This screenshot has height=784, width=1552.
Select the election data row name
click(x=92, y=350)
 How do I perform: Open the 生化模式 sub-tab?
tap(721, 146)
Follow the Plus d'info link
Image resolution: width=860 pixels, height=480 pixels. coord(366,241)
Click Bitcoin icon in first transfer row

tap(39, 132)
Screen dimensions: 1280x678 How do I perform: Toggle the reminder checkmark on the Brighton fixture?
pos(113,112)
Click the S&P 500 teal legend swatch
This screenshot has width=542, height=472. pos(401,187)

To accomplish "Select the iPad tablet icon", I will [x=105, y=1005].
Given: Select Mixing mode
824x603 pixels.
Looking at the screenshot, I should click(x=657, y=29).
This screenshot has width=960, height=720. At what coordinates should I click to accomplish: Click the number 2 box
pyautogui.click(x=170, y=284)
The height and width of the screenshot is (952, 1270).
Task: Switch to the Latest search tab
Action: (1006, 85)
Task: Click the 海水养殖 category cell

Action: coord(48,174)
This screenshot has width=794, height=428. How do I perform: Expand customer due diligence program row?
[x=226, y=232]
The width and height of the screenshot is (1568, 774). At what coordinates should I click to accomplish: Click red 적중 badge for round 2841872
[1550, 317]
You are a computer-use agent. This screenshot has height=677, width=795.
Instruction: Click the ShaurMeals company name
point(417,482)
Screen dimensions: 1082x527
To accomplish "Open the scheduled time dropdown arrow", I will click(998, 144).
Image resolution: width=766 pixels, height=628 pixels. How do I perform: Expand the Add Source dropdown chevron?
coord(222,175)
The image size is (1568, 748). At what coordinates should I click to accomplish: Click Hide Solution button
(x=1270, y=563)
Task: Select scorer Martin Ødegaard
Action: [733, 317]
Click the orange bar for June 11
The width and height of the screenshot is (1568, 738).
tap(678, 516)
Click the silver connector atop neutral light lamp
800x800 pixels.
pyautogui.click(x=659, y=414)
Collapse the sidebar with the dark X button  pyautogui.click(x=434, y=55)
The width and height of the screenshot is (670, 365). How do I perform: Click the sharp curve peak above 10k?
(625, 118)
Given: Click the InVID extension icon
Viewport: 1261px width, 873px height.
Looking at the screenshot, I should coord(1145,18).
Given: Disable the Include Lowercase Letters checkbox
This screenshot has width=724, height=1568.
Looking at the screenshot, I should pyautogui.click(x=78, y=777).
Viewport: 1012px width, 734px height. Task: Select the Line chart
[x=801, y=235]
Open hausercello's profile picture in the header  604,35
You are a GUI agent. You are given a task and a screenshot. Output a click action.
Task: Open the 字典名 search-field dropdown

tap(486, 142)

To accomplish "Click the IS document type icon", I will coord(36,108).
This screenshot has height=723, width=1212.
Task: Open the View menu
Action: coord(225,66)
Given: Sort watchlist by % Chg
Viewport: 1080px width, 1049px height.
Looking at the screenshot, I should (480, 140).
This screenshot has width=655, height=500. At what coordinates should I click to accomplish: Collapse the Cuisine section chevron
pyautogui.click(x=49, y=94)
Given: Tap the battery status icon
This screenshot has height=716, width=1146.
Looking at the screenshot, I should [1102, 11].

What you should do:
Every record above belongs in the answer, reproduced exactly.

The answer:
This screenshot has height=784, width=1552.
Select the election data row name
click(x=92, y=350)
 How do I perform: Open the 生化模式 sub-tab?
tap(721, 146)
Follow the Plus d'info link
Image resolution: width=860 pixels, height=480 pixels. coord(366,241)
Click Bitcoin icon in first transfer row

tap(39, 132)
Screen dimensions: 1280x678 How do I perform: Toggle the reminder checkmark on the Brighton fixture?
pos(113,112)
Click the S&P 500 teal legend swatch
This screenshot has width=542, height=472. pos(401,187)

To accomplish "Select the iPad tablet icon", I will [x=105, y=1005].
Given: Select Mixing mode
824x603 pixels.
Looking at the screenshot, I should click(x=657, y=29).
This screenshot has width=960, height=720. At what coordinates should I click to accomplish: Click the number 2 box
pyautogui.click(x=170, y=284)
The height and width of the screenshot is (952, 1270).
Task: Switch to the Latest search tab
Action: (1006, 85)
Task: Click the 海水养殖 category cell

Action: coord(48,174)
This screenshot has width=794, height=428. How do I perform: Expand customer due diligence program row?
[x=226, y=232]
The width and height of the screenshot is (1568, 774). At what coordinates should I click to accomplish: Click red 적중 badge for round 2841872
[1550, 317]
You are a computer-use agent. This screenshot has height=677, width=795.
Instruction: Click the ShaurMeals company name
point(417,482)
Screen dimensions: 1082x527
To accomplish "Open the scheduled time dropdown arrow", I will click(998, 144).
Image resolution: width=766 pixels, height=628 pixels. How do I perform: Expand the Add Source dropdown chevron?
coord(222,175)
The image size is (1568, 748). At what coordinates should I click to accomplish: Click Hide Solution button
(x=1270, y=563)
Task: Select scorer Martin Ødegaard
Action: [733, 317]
Click the orange bar for June 11
The width and height of the screenshot is (1568, 738).
tap(678, 516)
Click the silver connector atop neutral light lamp
800x800 pixels.
pyautogui.click(x=659, y=414)
Collapse the sidebar with the dark X button  pyautogui.click(x=434, y=55)
The width and height of the screenshot is (670, 365). How do I perform: Click the sharp curve peak above 10k?
(625, 118)
Given: Click the InVID extension icon
Viewport: 1261px width, 873px height.
Looking at the screenshot, I should coord(1145,18).
Given: Disable the Include Lowercase Letters checkbox
This screenshot has width=724, height=1568.
Looking at the screenshot, I should pyautogui.click(x=78, y=777).
Viewport: 1012px width, 734px height. Task: Select the Line chart
[x=801, y=235]
Open hausercello's profile picture in the header  604,35
You are a GUI agent. You are given a task and a screenshot. Output a click action.
Task: Open the 字典名 search-field dropdown

tap(486, 142)

To accomplish "Click the IS document type icon", I will coord(36,108).
This screenshot has height=723, width=1212.
Task: Open the View menu
Action: coord(225,66)
Given: Sort watchlist by % Chg
Viewport: 1080px width, 1049px height.
Looking at the screenshot, I should (480, 140).
This screenshot has width=655, height=500. At what coordinates should I click to accomplish: Collapse the Cuisine section chevron
pyautogui.click(x=49, y=94)
Given: Tap the battery status icon
This screenshot has height=716, width=1146.
Looking at the screenshot, I should [1102, 11].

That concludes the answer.